松あき子の部屋

私が観た日本の伝統芸能・工芸品などを書きとめます。

TTR能プロジェクト2014公演 〜善知鳥(うとう)〜

TTR能プロジェクト」をご存知でしょうか?囃子方の成田達志さん(小鼓方)と山本哲也さん(大鼓方)が結成されたユニットで、お能を広く気軽に楽しめるようにプロデュース活動をされています。“門閥や所属地域を超えた実力主義による”キャスティングや魅力的な選曲を行い、普段ではなかなかお目にかかれないような贅沢な舞台を見せて下さいます。私も毎回ではありませんが、可能な限り伺っています。昨年の梅若玄祥さんによる生き生きとした『卒塔婆小町』は今でも深く印象に残っています。今年の曲は『善知鳥』でした。生活の為に鳥を殺して家族を養っていた猟師が、その狩猟方法の残虐性から地獄に落ち、毎日その鳥に目をえぐられ肉を裂かれるという苦しみを受け、自分の子供に近づく事も許されない。その苦しみから救ってくれと地獄から現れ出るが、結局成仏はできないという、全く救いのないお話。。今の私には重過ぎる主題でした。でも、それなりに楽しみ方はあるのです。お能の優れた所の一つは舞台の使い方です。通常の芝居のように大道具や背景セットなどがありませんから、役者達の所作などで舞台転換していきます。今回も舞台上にあの世とこの世が現れてゆらゆらとしておりました。

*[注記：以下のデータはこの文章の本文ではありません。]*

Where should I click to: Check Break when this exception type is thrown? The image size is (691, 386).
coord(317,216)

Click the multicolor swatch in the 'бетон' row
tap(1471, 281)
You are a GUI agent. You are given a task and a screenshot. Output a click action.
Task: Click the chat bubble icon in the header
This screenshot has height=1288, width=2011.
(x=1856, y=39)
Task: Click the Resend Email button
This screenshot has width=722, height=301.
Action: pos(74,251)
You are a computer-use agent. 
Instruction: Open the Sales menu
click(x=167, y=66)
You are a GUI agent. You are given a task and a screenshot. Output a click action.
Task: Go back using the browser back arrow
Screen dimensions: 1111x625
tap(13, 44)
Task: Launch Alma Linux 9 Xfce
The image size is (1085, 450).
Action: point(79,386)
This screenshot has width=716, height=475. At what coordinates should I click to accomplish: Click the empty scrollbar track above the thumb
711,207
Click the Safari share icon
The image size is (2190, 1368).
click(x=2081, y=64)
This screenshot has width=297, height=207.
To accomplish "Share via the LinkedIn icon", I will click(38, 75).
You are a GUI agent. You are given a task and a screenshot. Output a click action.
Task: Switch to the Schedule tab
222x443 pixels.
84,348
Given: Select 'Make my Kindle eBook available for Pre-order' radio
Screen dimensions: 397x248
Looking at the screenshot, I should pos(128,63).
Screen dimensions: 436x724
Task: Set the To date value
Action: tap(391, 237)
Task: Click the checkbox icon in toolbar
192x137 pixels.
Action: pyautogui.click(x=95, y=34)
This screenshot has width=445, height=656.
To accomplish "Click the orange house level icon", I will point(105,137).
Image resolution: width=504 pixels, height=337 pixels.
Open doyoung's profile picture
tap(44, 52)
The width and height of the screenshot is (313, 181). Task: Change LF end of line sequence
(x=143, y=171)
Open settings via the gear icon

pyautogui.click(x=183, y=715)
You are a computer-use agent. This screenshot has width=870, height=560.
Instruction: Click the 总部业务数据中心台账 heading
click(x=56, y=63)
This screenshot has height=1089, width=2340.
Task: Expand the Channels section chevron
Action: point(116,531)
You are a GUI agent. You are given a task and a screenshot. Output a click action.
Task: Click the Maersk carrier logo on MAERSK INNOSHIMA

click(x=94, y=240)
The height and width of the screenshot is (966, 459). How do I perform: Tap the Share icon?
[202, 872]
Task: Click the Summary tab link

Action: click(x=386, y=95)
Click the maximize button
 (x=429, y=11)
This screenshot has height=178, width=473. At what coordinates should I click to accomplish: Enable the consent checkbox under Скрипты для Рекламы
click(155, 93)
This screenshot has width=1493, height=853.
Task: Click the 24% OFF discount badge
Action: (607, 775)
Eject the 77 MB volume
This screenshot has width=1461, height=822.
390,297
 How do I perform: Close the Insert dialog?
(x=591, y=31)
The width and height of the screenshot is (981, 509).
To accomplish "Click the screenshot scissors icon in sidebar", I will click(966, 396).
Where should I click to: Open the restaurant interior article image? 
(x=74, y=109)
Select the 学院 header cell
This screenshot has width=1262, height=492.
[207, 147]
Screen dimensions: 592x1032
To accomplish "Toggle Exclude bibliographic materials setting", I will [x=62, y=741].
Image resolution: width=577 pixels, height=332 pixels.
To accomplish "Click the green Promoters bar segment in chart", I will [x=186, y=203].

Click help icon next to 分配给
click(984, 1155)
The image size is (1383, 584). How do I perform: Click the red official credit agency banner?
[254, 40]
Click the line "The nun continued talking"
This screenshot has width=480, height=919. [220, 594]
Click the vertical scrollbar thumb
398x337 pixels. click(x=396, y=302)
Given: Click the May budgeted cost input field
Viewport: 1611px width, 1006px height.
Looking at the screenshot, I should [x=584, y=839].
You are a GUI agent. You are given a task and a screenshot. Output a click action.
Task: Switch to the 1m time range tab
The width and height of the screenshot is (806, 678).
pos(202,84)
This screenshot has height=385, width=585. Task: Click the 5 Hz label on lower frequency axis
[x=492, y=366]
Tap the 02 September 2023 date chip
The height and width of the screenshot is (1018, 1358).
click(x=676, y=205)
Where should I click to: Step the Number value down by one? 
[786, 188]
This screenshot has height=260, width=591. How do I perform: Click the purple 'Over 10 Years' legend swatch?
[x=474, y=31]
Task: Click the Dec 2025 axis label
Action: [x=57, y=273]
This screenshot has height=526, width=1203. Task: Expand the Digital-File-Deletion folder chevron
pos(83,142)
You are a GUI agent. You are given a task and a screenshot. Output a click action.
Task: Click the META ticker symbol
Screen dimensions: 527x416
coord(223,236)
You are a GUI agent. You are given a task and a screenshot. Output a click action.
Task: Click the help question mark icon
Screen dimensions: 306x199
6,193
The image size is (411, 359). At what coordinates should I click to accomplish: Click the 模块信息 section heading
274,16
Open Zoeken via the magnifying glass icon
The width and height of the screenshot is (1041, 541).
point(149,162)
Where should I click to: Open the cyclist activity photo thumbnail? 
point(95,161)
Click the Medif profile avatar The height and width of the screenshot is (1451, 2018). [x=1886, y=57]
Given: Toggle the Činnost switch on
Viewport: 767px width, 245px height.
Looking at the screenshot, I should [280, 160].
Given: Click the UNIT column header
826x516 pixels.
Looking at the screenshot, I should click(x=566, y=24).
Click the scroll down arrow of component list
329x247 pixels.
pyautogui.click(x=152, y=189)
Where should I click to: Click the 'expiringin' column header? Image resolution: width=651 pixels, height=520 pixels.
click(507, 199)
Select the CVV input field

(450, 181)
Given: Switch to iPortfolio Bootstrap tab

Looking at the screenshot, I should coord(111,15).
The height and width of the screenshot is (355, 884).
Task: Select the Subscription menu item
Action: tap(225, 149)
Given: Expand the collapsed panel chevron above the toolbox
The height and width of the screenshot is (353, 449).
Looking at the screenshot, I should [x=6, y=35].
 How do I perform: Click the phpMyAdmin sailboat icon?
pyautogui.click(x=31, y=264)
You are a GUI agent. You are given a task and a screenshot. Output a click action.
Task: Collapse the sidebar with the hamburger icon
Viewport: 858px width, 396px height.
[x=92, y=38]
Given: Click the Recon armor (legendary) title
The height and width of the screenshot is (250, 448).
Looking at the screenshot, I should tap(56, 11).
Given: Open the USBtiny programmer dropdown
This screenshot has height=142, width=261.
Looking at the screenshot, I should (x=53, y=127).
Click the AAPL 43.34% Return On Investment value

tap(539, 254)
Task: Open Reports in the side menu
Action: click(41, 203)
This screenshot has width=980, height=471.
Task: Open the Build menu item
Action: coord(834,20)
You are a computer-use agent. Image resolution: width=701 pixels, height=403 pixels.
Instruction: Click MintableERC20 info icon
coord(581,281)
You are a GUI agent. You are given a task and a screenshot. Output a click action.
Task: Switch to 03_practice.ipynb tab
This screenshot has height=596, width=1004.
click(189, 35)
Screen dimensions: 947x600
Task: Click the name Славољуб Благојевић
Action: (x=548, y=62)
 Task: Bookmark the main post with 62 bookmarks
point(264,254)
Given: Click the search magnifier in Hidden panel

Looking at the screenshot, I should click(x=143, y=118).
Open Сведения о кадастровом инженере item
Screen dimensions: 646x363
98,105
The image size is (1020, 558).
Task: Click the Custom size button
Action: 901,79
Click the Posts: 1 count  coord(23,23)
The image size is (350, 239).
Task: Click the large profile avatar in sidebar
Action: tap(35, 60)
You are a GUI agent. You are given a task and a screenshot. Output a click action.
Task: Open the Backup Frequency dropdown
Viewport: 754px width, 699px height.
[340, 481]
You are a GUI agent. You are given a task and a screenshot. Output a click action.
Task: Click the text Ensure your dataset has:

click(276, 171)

f:id:matsuakiko:20140902012645j:plain

お能の表現力はいつも凄いなと思います。無駄が削がれていて、道具を使ったりしないので、動きそのものがフォーカスされると言うか、役者がこう演じてるんやなという動きではないのです。猟師が親鳥の鳴き真似をして子鳥を殺す場面や、地獄で化鳥が血の涙を降らしながら飛び交う様、目をえぐられる苦しさなど、今その場で実際に起きている事として現れてきます。あまりに怖かったので、時々を目をグッと閉じて聞いていました。(そして時々起きていました。。。)

 

今回はプレ勉強会にて河村晴道先生のお話を伺ったり、舞台に上がって目をえぐられる所作を教えて頂いたりしました。この時伺った日舞と西洋の踊りの違いがとても面白かったのです。私はずっとバレエを習っていたので、とても納得でした!最近、舞踊などもよく拝見するので日舞にもとても興味があります。いつか祖父もやっていたお能の仕舞を私もやりたいと思っています。河村先生のお話はまたいつかご紹介しますね。

 

f:id:matsuakiko:20140902012806j:plain

所で、成田先生と山本先生は一般人に向けて鼓の体験教室などもしておられます。以前、私も申し込んだことがあるのですが、生憎の体調不良で欠席をしました。すると次回のお稽古の前に、少し教えてあげるよお申し出下さったのです。なんと!!丁寧で優しい方だなあと嬉しかったです。(結局インフルエンザで次回も欠席したのですが・・・)お能の囃子は独特の旋律で、あの笛の音が聞こえてくるとゾクゾクっと興奮します。時間の軸を超えて、地上のボーダーも超えた空間へトリップできるのがたまらないお能の魅力です。現世にいると忘れたいこともありますでしょう?お能を観ると、不思議とすっきりして現実に戻って来られる、そう思います。(あ、曲にもよるかもしれませんが。)皆様もご一緒にいかがですか?